Sherm hadn’t moved a muscle. His mind was occupying another world altogether, either because be was steeped in the denial of this horrible event, or because that’s just what his mind sometimes did. There was no 911 back in the fifties. Emergencies were reported to the telephone operator, who then forwarded the information to the appropriate authorities, so I dialed “O”. When she answered I said that my name was Sherman Becker, told her the address, and that there had been a terrible accident, and I hung up. Outside I tried to communicate with Sherm, but had no success. He had no idea that I was there. I had done what I could do. I had tuned off the motor, and reported the tragedy, and the best thing for me to do was to get out of there before the police came. No one would ever know that I had been there. They would simply assume that Sherman turned off the car motor, called the operator, and then flipped out, which was pretty understandable under the circumstances. I just didn’t want to be involved in this.

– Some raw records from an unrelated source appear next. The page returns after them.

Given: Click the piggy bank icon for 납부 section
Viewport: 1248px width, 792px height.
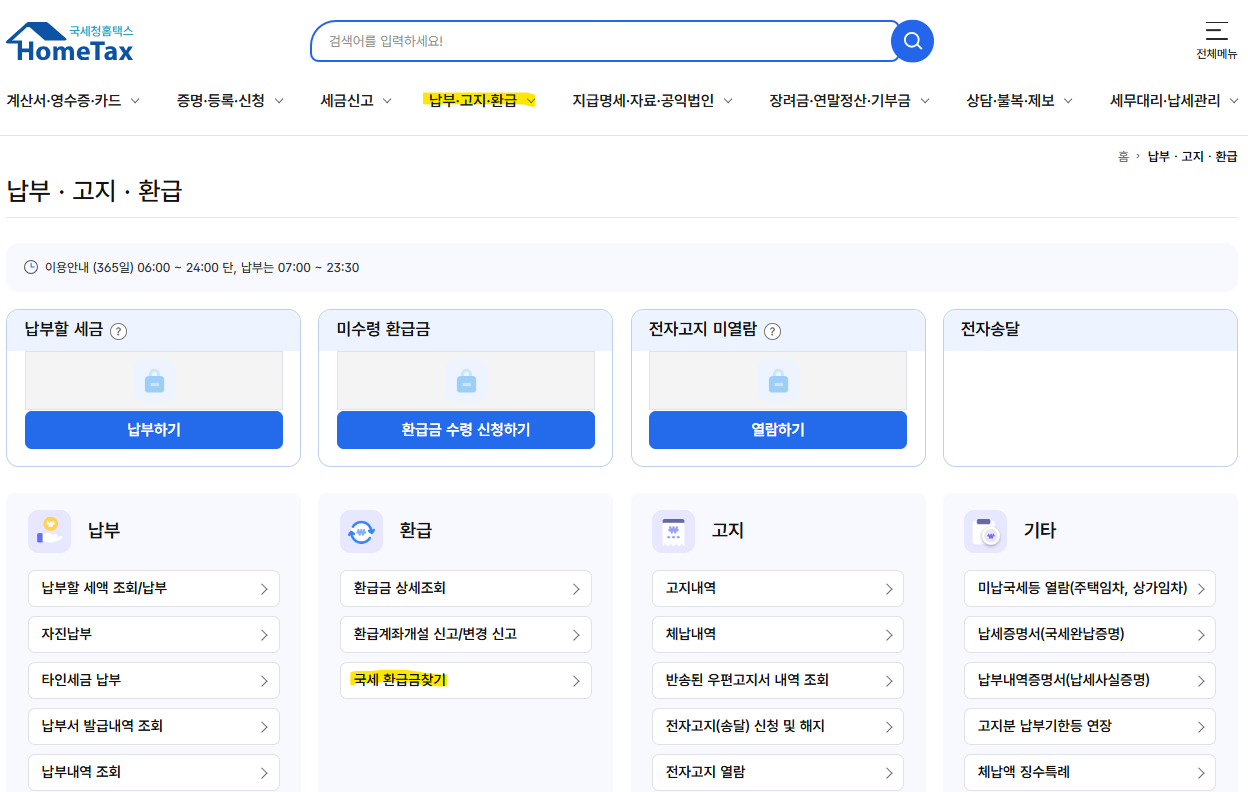Looking at the screenshot, I should 49,530.
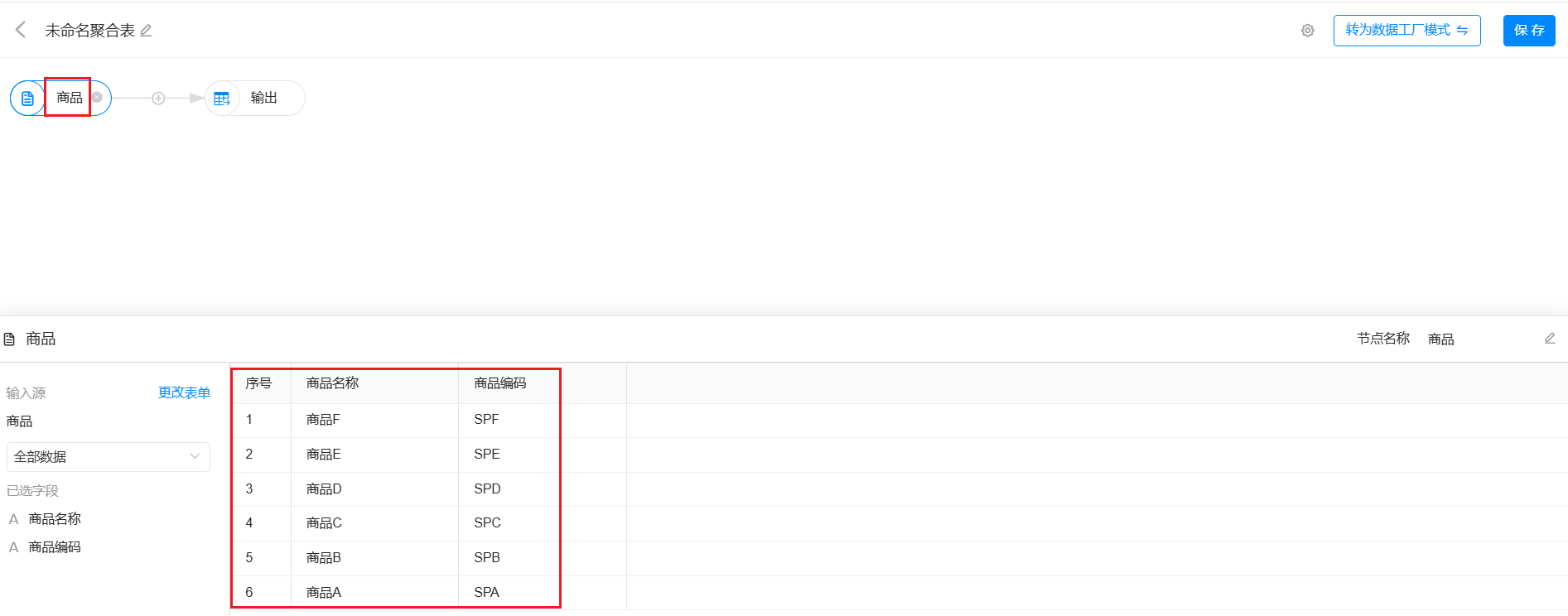Click the 商品编码 column header
Viewport: 1568px width, 616px height.
pyautogui.click(x=499, y=383)
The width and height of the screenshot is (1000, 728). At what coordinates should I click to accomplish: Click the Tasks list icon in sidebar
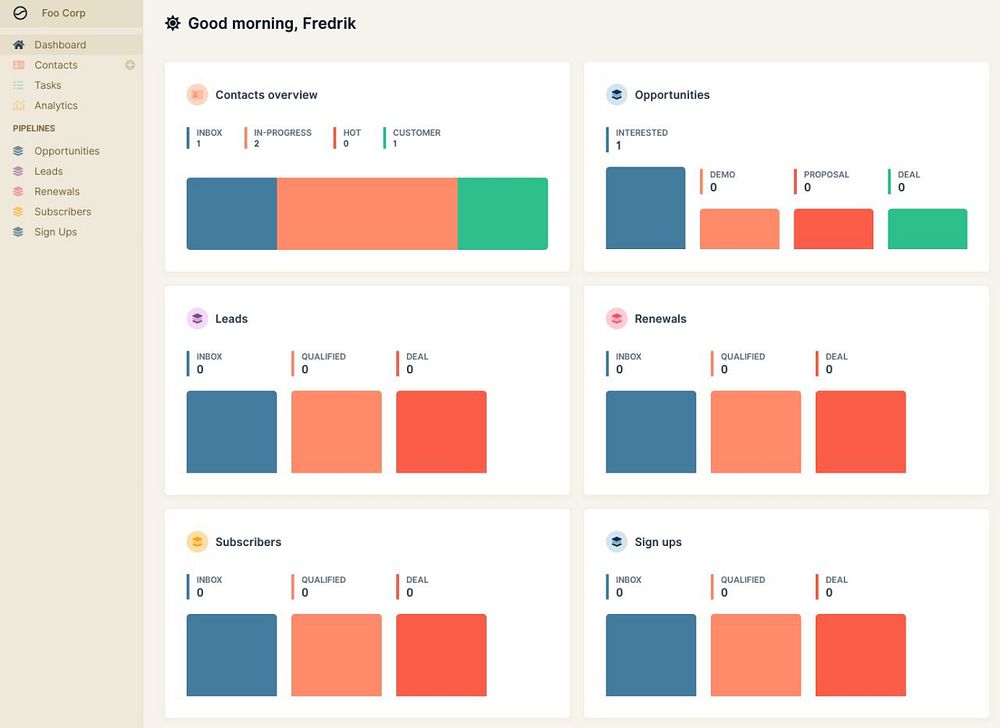(18, 86)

I raced toward home as fast my legs could peddle, but after a while I came to a stop, dropped my bike, sat down on the curb and started sobbing, completely overwhelmed by the events of the past few minutes. Or was it longer? I had lost track of time. My lungs seemed near exploding, my breath gushing in and out, wheezing like an asthmatic gasping for air. I had seen dead people before on Wayne Baxter’s cadaver tour, but this was different. I knew Mrs. Becker. She had always been nice to me, and now she was dead. She wanted to be dead so she closed her garage doors, slid behind the wheel, turned on the motor, fell asleep, and then died, just like in the safety film we saw in school. But she didn’t look dead. Not like the translucent cadavers at the Fox Funeral Home. She looked like she was asleep. She looked so peaceful.